▸ YOUR ASSIGNMENT
In this exercise, every entry below is to be reproduced word for word.

▸ EXERCISE DATA
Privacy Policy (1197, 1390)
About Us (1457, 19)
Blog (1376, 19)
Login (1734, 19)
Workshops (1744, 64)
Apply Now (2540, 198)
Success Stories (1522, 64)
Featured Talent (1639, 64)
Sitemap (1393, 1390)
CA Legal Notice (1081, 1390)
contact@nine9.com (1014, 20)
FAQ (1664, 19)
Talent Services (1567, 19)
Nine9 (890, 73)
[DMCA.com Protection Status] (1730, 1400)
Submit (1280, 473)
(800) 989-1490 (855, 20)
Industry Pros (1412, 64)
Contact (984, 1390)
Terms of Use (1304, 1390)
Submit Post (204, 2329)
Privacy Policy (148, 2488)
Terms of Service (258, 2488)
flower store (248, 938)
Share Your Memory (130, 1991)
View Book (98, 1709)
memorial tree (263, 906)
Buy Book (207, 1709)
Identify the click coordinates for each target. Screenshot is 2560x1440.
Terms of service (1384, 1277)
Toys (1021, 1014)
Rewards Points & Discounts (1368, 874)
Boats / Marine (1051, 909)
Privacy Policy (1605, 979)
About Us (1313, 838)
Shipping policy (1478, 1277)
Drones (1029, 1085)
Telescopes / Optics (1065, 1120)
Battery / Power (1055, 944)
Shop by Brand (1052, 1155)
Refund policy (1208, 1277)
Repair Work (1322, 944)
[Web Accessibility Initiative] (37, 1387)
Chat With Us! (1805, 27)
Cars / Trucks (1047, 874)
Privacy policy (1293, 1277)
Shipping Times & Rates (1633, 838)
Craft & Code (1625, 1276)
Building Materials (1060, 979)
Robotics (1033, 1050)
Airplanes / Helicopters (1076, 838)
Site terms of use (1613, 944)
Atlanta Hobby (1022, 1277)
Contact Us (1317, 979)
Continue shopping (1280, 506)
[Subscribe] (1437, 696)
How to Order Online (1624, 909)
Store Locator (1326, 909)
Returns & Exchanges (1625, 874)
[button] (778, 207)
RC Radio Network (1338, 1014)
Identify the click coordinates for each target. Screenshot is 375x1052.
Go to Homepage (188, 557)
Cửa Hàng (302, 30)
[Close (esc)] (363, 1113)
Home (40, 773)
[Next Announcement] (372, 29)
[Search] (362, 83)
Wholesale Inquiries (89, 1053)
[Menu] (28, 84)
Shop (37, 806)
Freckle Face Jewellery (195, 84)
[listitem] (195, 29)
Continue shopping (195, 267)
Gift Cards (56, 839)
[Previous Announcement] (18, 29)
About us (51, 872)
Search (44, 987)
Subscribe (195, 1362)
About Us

▸ RESULT OF THIS TASK
Privacy Policy (1197, 1390)
About Us (1457, 19)
Blog (1376, 19)
Login (1734, 19)
Workshops (1744, 64)
Apply Now (2540, 198)
Success Stories (1522, 64)
Featured Talent (1639, 64)
Sitemap (1393, 1390)
CA Legal Notice (1081, 1390)
contact@nine9.com (1014, 20)
FAQ (1664, 19)
Talent Services (1567, 19)
Nine9 (890, 73)
[DMCA.com Protection Status] (1730, 1400)
Submit (1280, 473)
(800) 989-1490 (855, 20)
Industry Pros (1412, 64)
Contact (984, 1390)
Terms of Use (1304, 1390)
Submit Post (204, 2329)
Privacy Policy (148, 2488)
Terms of Service (258, 2488)
flower store (248, 938)
Share Your Memory (130, 1991)
View Book (98, 1709)
memorial tree (263, 906)
Buy Book (207, 1709)
Identify the click coordinates for each target. Screenshot is 2560x1440.
Terms of service (1384, 1277)
Toys (1021, 1014)
Rewards Points & Discounts (1368, 874)
Boats / Marine (1051, 909)
Privacy Policy (1605, 979)
About Us (1313, 838)
Shipping policy (1478, 1277)
Drones (1029, 1085)
Telescopes / Optics (1065, 1120)
Battery / Power (1055, 944)
Shop by Brand (1052, 1155)
Refund policy (1208, 1277)
Repair Work (1322, 944)
[Web Accessibility Initiative] (37, 1387)
Chat With Us! (1805, 27)
Cars / Trucks (1047, 874)
Privacy policy (1293, 1277)
Shipping Times & Rates (1633, 838)
Craft & Code (1625, 1276)
Building Materials (1060, 979)
Robotics (1033, 1050)
Airplanes / Helicopters (1076, 838)
Site terms of use (1613, 944)
Atlanta Hobby (1022, 1277)
Contact Us (1317, 979)
Continue shopping (1280, 506)
[Subscribe] (1437, 696)
How to Order Online (1624, 909)
Store Locator (1326, 909)
Returns & Exchanges (1625, 874)
[button] (778, 207)
RC Radio Network (1338, 1014)
Identify the click coordinates for each target. Screenshot is 375x1052.
Go to Homepage (188, 557)
Cửa Hàng (302, 30)
[Close (esc)] (363, 1113)
Home (40, 773)
[Next Announcement] (372, 29)
[Search] (362, 83)
Wholesale Inquiries (89, 1053)
[Menu] (28, 84)
Shop (37, 806)
Freckle Face Jewellery (195, 84)
[listitem] (195, 29)
Continue shopping (195, 267)
Gift Cards (56, 839)
[Previous Announcement] (18, 29)
About us (51, 872)
Search (44, 987)
Subscribe (195, 1362)
About Us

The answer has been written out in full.